Directions for this task:
Could you filter the records below and keep only the lines with the word "dimensions"?

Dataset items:
• • • •
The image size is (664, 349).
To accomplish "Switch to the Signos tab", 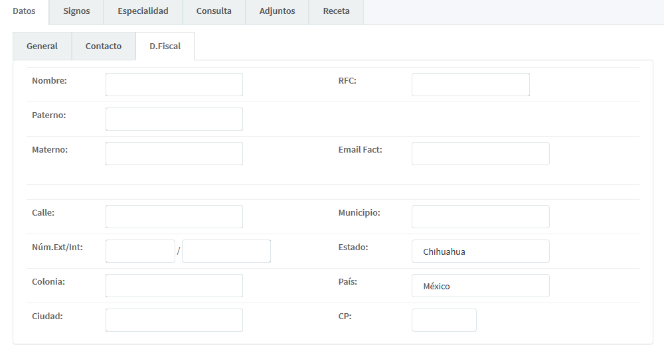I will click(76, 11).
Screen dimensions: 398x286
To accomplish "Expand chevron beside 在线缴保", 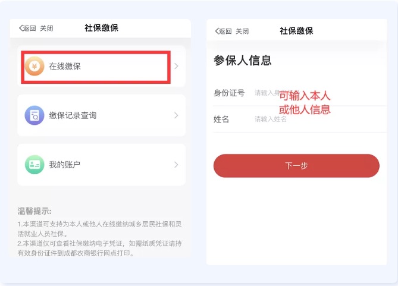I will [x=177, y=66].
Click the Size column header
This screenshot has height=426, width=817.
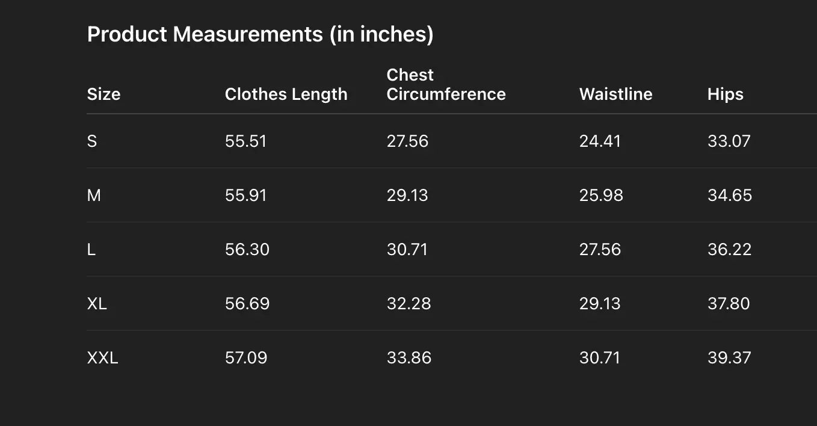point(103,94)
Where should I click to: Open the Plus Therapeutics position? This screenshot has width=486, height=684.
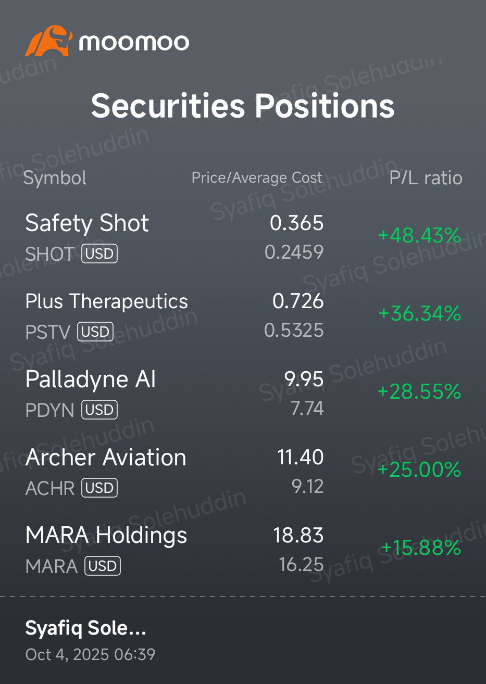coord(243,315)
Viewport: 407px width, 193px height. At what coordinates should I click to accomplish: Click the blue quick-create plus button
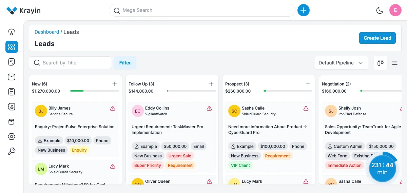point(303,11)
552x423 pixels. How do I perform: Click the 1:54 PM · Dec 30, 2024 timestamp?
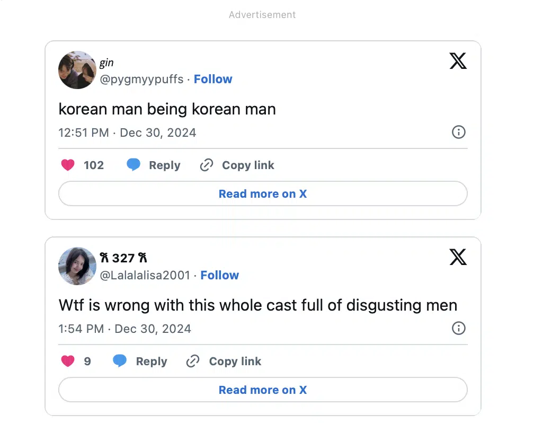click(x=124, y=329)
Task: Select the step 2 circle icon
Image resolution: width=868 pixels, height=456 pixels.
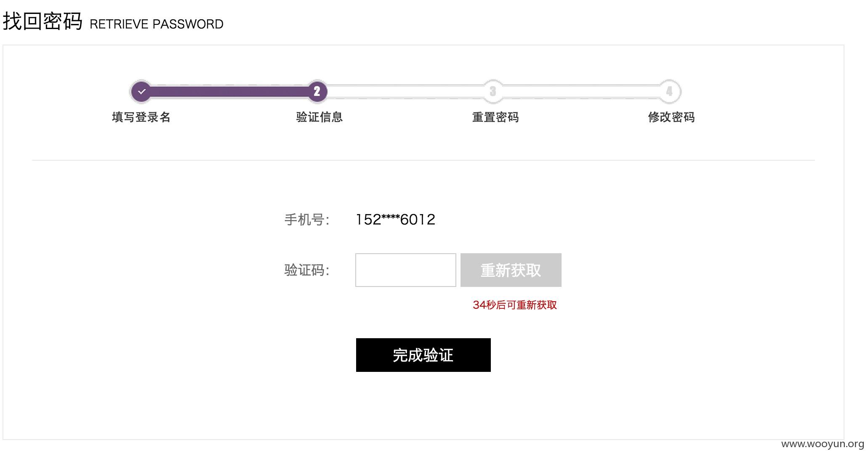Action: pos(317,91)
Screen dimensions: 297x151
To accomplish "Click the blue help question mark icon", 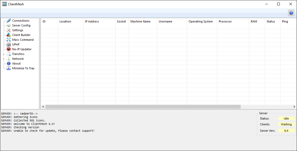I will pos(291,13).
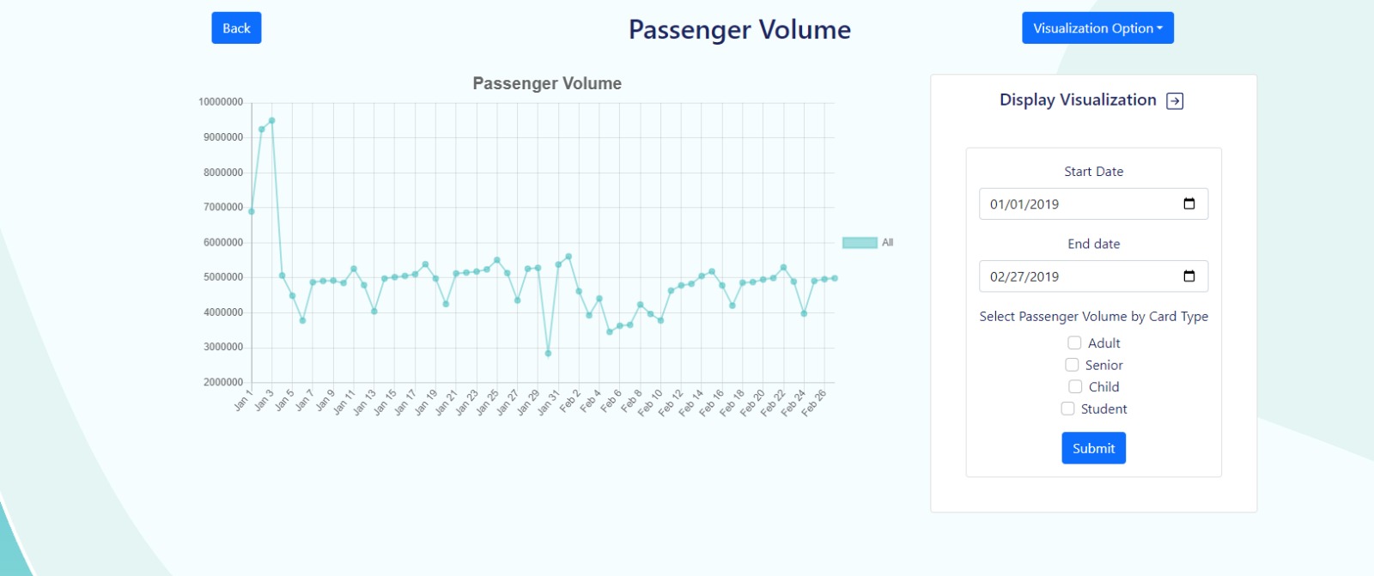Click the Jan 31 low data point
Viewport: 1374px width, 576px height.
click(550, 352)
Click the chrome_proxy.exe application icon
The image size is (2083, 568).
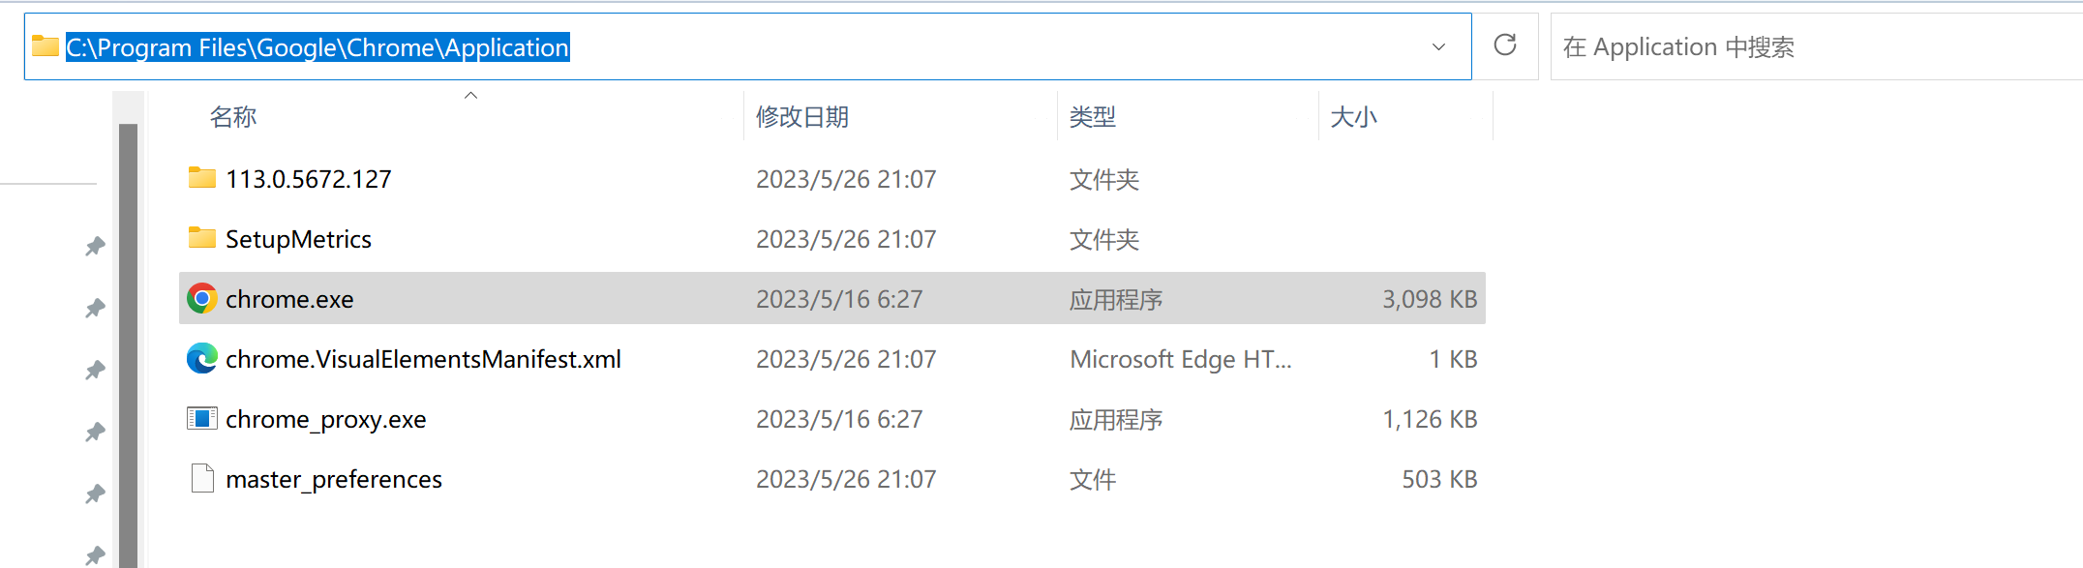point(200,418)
• • • •
Expected answer:
Screen dimensions: 398x286
Screen dimensions: 297x151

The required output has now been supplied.